[What is being asked] Give back exactly the lines from the one holding "You are a computer-use agent. Image" to the last line of the entries, both included, and nothing more.

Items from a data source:
════════════════════

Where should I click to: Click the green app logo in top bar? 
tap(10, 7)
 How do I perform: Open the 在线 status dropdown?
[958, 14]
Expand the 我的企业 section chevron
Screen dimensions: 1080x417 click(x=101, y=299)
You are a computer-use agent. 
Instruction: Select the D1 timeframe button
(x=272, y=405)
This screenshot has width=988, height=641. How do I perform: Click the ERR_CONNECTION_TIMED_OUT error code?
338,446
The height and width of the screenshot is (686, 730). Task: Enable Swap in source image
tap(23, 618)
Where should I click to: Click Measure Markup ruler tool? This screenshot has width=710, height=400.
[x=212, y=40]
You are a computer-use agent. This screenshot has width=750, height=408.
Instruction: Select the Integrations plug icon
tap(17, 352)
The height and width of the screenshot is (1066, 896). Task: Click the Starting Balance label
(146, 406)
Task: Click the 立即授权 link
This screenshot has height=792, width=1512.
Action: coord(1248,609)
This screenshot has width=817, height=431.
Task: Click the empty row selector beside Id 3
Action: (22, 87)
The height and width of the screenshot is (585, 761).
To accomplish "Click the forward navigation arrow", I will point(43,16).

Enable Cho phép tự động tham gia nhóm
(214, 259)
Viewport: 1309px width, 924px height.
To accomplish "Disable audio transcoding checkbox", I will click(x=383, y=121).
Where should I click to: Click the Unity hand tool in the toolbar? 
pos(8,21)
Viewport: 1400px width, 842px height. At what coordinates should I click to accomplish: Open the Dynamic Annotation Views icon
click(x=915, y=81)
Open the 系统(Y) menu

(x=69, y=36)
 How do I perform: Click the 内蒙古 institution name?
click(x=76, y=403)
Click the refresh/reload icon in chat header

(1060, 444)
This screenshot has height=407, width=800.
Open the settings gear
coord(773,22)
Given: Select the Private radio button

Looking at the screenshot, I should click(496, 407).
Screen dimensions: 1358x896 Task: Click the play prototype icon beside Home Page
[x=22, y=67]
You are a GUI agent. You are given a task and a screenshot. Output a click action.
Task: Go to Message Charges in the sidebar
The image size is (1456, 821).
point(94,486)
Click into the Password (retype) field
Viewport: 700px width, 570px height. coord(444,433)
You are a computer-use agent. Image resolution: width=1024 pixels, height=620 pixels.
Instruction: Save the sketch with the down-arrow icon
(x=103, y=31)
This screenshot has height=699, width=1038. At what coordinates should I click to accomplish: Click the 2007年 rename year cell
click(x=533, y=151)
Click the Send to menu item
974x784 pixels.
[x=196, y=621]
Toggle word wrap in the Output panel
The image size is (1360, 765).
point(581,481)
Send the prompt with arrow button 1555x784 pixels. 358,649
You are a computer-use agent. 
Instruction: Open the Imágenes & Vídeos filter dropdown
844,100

════════════════════

[Answer section]
You are a computer-use agent. Image resolution: width=1024 pixels, height=620 pixels.
Instruction: Save the sketch with the down-arrow icon
(x=103, y=31)
This screenshot has height=699, width=1038. At what coordinates should I click to accomplish: Click the 2007年 rename year cell
click(x=533, y=151)
Click the Send to menu item
974x784 pixels.
[x=196, y=621]
Toggle word wrap in the Output panel
The image size is (1360, 765).
point(581,481)
Send the prompt with arrow button 1555x784 pixels. 358,649
You are a computer-use agent. 
Instruction: Open the Imágenes & Vídeos filter dropdown
844,100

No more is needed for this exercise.